> [DATA PROVIDED]:

** Begin **

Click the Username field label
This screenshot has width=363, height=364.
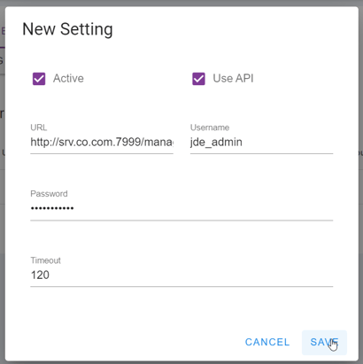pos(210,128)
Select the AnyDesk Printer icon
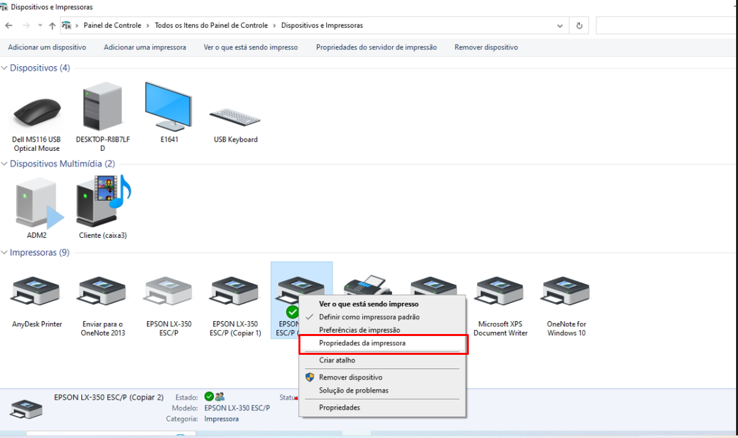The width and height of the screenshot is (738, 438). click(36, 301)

** End **

> [PROBLEM TO WORK ON]: Write out every row above verbatim, omitting the pictures.

> [RESPONSE]:
Click the Username field label
This screenshot has width=363, height=364.
pos(210,128)
Select the AnyDesk Printer icon
The width and height of the screenshot is (738, 438). click(36, 301)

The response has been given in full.